Julia Fairchild is a physician in a small southern Washington State town. She has long-term family roots in Parkview, a town of 38,000 built around the local pulp and paper mill. An internist at the local hospital, Julia has a hobby: solving mysteries.

“One Will Too Many: A Julia Fairchild Mystery,” by PJ Peterson is this series’s fourth book. In the first three a peripatetic Fairchild (generally accompanied by her sister Carly) are vacationing in exotic locations. This one takes place in Parkview.

It begins with Pam, a childhood friend of Julia getting called out of town abruptly. Pam has to skip an important fundraising event to restore a landmark historic theater building in Fairview. She twists Julia’s arm into replacing her at the tux and formal dress event. This ends up involving Julia in a bizarre death. When banker Jay Morrison gets drunk Julia give his girlfriend Sophia a ride home. The next morning, Julia drives Sophia to Jay’s house so Sophia can recover her car. They find Jay unconscious in the dining room.

Julia does her best to save Jay, but he dies soon after reaching the hospital. The coroner rules the death homicide. Jay died of methanol poisoning. The local police soon reach a dead end.

Feeling involved (she did discover him), Julia starts working to find the killer. The local police are short-handed. Julia has a nephew in the sheriff’s department who is working on the crime. Through him she gets permission to investigate.
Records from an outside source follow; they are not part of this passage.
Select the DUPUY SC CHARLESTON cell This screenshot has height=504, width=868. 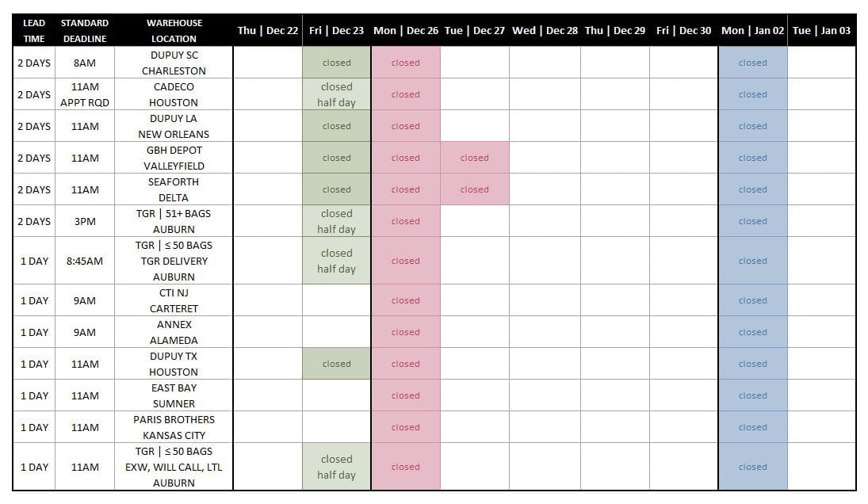(174, 63)
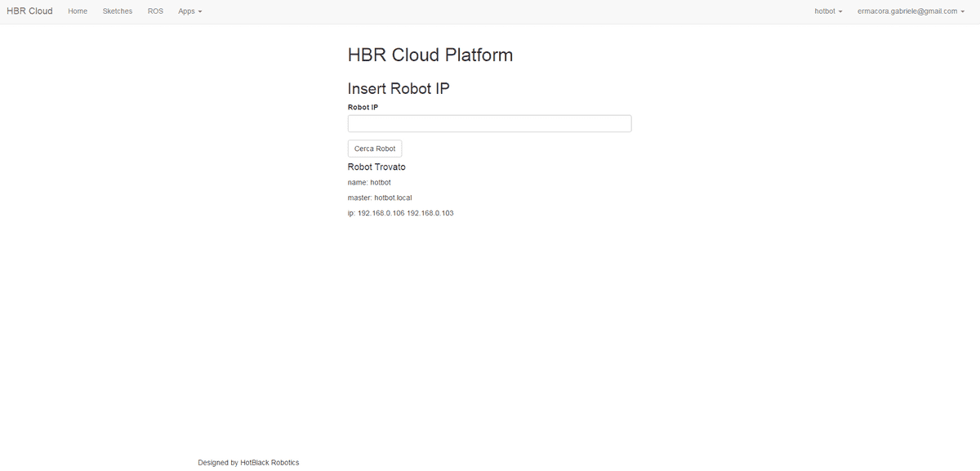The image size is (980, 471).
Task: Select the ROS navigation item
Action: pos(154,11)
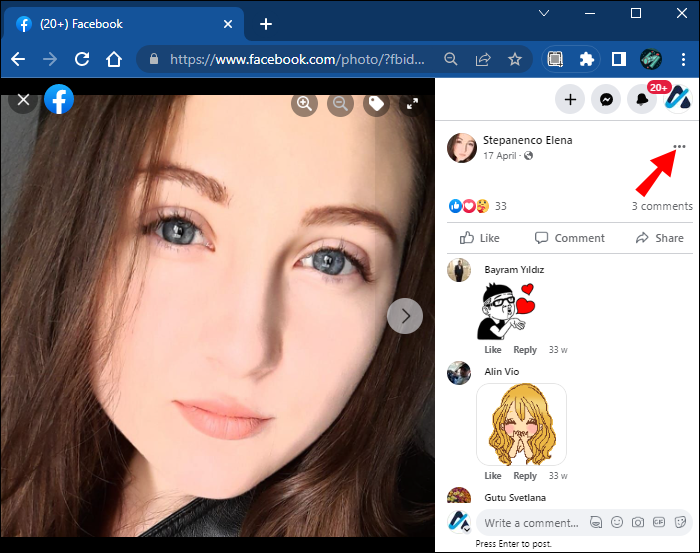Share the photo post

tap(660, 238)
It proves a tangled web. Morrison had many secrets – some serious enough to kill him over. Even Julia’s boyfriend Alex seems involved somehow. The killer is willing to use violence to remain undetected.

“One Will Too Many” is a book written for those who watch the Hallmark Channel. It is easy to see this book adopted into a Hallmark movie. The main characters are college-educated upwardly-mobile professionals: doctors, lawyers, and bankers. Parkview is a town of sturdy Americana in a bucolic setting. The poverty seen is many small towns is absent.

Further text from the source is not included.